Set down, word for word, the lines of the records below. Begin at the line that contains "pixels, height=764 pixels." and stop after the line that contains "The image size is (1389, 868).".

[TASK DATA]:

▬▬▬▬▬▬▬▬▬▬

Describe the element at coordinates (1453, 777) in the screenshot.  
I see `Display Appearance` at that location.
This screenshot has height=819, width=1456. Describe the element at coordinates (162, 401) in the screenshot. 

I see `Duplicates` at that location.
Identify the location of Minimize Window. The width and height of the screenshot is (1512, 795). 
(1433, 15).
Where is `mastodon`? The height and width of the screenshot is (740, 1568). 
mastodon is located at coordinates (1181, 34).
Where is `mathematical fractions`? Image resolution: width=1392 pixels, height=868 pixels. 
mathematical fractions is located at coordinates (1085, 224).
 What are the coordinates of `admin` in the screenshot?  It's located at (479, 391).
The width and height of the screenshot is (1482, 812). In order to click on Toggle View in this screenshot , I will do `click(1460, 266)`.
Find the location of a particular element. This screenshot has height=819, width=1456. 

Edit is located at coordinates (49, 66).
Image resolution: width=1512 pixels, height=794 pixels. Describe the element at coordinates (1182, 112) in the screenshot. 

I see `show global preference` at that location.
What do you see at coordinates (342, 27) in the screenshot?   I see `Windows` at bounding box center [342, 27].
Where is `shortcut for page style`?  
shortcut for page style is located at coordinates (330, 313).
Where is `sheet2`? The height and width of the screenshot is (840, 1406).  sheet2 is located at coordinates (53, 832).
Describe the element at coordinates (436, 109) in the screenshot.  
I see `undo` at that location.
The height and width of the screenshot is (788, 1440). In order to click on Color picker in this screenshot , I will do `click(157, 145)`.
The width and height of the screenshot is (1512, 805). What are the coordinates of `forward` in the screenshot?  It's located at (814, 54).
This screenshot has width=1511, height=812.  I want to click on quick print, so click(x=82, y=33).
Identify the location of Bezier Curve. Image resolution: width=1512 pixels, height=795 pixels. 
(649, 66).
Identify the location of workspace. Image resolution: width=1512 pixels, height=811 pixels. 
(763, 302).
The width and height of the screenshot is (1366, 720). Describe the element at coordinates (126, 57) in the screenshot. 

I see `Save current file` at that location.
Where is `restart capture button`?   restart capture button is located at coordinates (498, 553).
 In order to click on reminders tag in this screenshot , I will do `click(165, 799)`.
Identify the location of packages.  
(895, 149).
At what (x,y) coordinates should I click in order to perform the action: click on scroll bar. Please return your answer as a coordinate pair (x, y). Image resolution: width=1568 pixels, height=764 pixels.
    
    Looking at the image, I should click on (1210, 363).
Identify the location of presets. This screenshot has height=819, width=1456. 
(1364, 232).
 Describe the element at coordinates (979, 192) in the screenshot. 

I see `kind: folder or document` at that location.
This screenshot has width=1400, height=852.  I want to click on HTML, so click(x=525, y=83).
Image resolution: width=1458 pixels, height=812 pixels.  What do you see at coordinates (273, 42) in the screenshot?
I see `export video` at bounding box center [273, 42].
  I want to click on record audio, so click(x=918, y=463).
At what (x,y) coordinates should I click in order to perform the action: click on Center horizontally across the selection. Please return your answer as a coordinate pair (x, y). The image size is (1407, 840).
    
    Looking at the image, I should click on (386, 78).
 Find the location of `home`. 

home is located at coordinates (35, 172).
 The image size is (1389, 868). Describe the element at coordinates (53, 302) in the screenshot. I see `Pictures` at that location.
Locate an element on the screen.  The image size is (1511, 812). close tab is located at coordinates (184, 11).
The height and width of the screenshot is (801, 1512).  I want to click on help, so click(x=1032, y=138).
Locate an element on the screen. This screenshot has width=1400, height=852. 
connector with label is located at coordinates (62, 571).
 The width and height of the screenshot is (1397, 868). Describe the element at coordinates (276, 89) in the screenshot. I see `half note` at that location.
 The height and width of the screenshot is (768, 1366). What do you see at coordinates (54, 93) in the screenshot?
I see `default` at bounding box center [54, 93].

▬▬▬▬▬▬▬▬▬▬

[COMPLETE RESPONSE]:
At what (x,y) coordinates should I click in order to perform the action: click on scroll bar. Please return your answer as a coordinate pair (x, y). Image resolution: width=1568 pixels, height=764 pixels.
    
    Looking at the image, I should click on (1210, 363).
Identify the location of presets. This screenshot has height=819, width=1456. 
(1364, 232).
 Describe the element at coordinates (979, 192) in the screenshot. 

I see `kind: folder or document` at that location.
This screenshot has width=1400, height=852.  I want to click on HTML, so click(x=525, y=83).
Image resolution: width=1458 pixels, height=812 pixels.  What do you see at coordinates (273, 42) in the screenshot?
I see `export video` at bounding box center [273, 42].
  I want to click on record audio, so click(x=918, y=463).
At what (x,y) coordinates should I click in order to perform the action: click on Center horizontally across the selection. Please return your answer as a coordinate pair (x, y). The image size is (1407, 840).
    
    Looking at the image, I should click on (386, 78).
 Find the location of `home`. 

home is located at coordinates (35, 172).
 The image size is (1389, 868). Describe the element at coordinates (53, 302) in the screenshot. I see `Pictures` at that location.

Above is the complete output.